TASK PROMPT | Copy out exactly the lines below that run from the one holding "Given: Expand the Guide Me menu chevron" to the one holding "The height and width of the screenshot is (374, 868).", keeping both of those lines and no others.

Pixel coordinate grounding data |

"""

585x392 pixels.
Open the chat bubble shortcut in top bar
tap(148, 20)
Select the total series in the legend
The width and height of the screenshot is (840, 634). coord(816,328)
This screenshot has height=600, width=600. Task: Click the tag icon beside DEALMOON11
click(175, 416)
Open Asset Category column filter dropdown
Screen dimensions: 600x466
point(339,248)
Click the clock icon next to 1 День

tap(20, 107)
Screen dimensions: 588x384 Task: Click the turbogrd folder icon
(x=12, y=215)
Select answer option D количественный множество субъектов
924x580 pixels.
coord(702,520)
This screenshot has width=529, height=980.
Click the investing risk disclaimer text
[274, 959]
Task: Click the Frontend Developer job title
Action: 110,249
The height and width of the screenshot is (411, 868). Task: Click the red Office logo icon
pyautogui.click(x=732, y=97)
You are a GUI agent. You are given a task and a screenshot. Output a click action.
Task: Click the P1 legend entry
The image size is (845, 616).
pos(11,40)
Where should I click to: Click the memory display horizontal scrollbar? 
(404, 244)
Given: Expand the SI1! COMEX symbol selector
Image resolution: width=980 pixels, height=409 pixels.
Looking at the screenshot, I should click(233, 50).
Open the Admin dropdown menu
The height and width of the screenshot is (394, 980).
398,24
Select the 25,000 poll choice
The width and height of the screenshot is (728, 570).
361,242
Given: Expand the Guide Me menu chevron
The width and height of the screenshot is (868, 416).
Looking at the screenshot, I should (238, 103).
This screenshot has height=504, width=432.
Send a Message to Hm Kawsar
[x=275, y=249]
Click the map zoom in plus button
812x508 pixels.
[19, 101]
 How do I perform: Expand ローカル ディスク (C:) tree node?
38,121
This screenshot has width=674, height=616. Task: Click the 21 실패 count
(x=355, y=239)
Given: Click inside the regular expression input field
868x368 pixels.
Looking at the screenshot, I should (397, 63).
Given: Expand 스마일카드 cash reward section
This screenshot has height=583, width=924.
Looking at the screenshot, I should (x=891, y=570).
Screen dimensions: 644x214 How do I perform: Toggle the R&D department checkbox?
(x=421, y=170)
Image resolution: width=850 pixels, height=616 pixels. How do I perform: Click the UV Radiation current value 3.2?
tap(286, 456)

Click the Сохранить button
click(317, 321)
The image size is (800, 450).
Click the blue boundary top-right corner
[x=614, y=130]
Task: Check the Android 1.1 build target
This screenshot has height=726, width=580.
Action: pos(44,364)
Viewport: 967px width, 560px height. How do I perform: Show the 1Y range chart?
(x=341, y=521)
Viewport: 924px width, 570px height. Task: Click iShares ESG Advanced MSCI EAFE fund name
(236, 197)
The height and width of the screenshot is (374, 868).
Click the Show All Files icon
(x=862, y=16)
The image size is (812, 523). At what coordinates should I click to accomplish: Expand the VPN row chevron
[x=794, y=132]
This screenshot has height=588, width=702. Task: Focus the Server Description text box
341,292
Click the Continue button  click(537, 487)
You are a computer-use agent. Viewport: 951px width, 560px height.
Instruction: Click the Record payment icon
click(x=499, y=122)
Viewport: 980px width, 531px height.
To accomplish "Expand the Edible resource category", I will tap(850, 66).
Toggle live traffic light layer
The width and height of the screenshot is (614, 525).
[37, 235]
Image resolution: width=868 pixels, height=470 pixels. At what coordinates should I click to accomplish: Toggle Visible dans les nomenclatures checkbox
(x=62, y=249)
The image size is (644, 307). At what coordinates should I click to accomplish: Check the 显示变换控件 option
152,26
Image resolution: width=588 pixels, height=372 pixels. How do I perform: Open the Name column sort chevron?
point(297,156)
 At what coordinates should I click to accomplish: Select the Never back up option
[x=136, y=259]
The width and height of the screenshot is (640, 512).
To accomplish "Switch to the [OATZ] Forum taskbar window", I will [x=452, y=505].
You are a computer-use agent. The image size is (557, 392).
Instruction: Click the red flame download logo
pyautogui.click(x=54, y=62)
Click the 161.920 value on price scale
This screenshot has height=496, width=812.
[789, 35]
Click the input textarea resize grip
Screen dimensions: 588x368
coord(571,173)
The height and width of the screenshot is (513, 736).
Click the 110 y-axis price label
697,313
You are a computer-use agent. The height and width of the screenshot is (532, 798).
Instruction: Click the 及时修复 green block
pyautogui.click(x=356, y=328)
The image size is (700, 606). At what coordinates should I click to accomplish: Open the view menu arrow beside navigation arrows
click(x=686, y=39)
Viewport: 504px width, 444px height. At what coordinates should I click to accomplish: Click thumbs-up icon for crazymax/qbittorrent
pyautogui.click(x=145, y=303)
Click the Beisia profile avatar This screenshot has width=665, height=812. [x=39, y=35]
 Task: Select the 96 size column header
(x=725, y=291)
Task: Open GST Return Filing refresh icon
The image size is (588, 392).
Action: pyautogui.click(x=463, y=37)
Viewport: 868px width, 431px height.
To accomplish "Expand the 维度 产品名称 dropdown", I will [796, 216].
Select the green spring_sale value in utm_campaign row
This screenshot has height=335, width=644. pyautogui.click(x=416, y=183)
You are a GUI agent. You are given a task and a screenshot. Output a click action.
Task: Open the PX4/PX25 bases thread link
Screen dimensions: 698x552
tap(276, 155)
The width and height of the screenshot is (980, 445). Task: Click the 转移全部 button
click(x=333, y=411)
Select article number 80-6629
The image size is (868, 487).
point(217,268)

"""

RESPONSE TO THE TASK |
Given: Expand the Guide Me menu chevron
The width and height of the screenshot is (868, 416).
Looking at the screenshot, I should (238, 103).
This screenshot has height=504, width=432.
Send a Message to Hm Kawsar
[x=275, y=249]
Click the map zoom in plus button
812x508 pixels.
[19, 101]
 How do I perform: Expand ローカル ディスク (C:) tree node?
38,121
This screenshot has width=674, height=616. Task: Click the 21 실패 count
(x=355, y=239)
Given: Click inside the regular expression input field
868x368 pixels.
Looking at the screenshot, I should (397, 63).
Given: Expand 스마일카드 cash reward section
This screenshot has height=583, width=924.
Looking at the screenshot, I should (x=891, y=570).
Screen dimensions: 644x214 How do I perform: Toggle the R&D department checkbox?
(x=421, y=170)
Image resolution: width=850 pixels, height=616 pixels. How do I perform: Click the UV Radiation current value 3.2?
tap(286, 456)

Click the Сохранить button
click(317, 321)
The image size is (800, 450).
Click the blue boundary top-right corner
[x=614, y=130]
Task: Check the Android 1.1 build target
This screenshot has height=726, width=580.
Action: pos(44,364)
Viewport: 967px width, 560px height. How do I perform: Show the 1Y range chart?
(x=341, y=521)
Viewport: 924px width, 570px height. Task: Click iShares ESG Advanced MSCI EAFE fund name
(236, 197)
The height and width of the screenshot is (374, 868).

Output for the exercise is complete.